Shame surrounds the topic of women consuming porn
In fact shame is so prevalent, that online porn addiction help specifically for women is nearly nonexistent. Women do not watch porn, the internet seems to say, or if they do, they’re doing it loudly—consciously making sexual choices for themselves like in the “porn for women” movement. The truth is that women do watch, and they’re usually in two different camps: women who watch porn and are in favor of everyone butting out of their private sex lives, and women who struggle with addiction to something negatively affecting their lives. Both exist and both are valid. The important rise of feminism and its embrace of women managing their own sexuality has given women freedom where they have been historically limited and controlled.
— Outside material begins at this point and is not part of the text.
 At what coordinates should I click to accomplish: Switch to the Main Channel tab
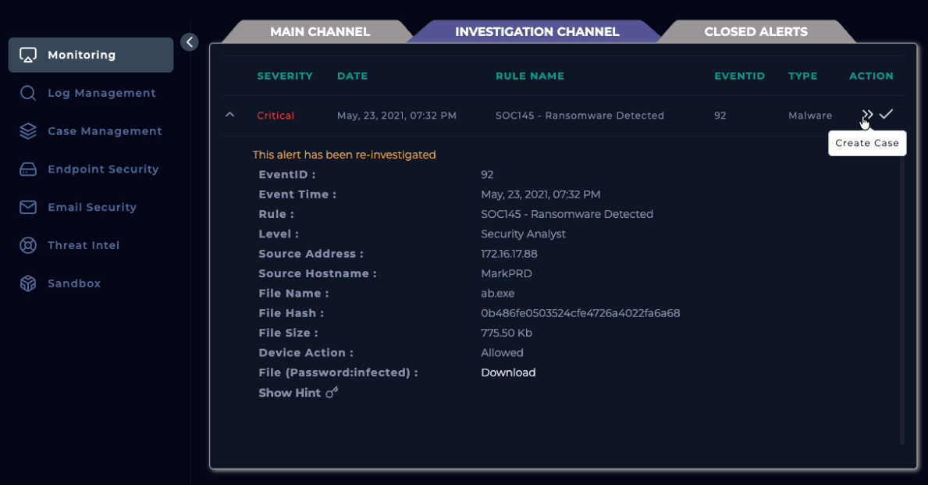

This is an excellent step forward toward women rejecting oppression.
However, there are problems with generalizing on either side. The website Politico says that feminists are “decidedly less vocal than they were in past decades, split internally over the question of whether filmed sex empowers women or exploits them.” When researching for this document, we found this split between porn as freedom or porn as a problem to be polarized and difficult. Yet through it all, the culmination of our research points to the clear fact that pornography hurts women and girls. We set out to understand the reasons, doing our best to not be politically or religiously slanted by our sources. We feel that it is important to discuss the fallout of free, limitless online porn which is brimming with violence against women and girls. This is also a necessary conversation about children: the effects on children who view porn, rampant child pornography, and youth who use porn as sex education.
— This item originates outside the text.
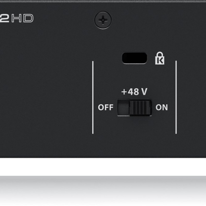Image resolution: width=206 pixels, height=206 pixels.
Task: Select the OFF label beside the switch
Action: click(106, 107)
Perhaps Brian Mcneill, a professor at Virginia Commonwealth University, says it best:
“The growth of online pornography as a means of sexual expression is a complicated issue for women, whose bodies have historically been rigidly controlled by restrictive sexual norms and practices. Online pornography offers an accessible way to seemingly resist and challenge such restrictions. However, because online pornography is dominated by an industry with economic interests in the control of women’s bodies, the sexual expression offered by the pornography industry is produced through a supply chain built on the trade and disposal of other women’s bodies for male pleasure and profit. The pornography industry does not emancipate women from restrictive sexual practices; instead it repackages sexual control as a commercial product and markets it to women as a form of sexual choice. Thus online pornography presents dissonant messages to women—pornography is marketed to women as sexual empowerment but the content is violent and dehumanizing”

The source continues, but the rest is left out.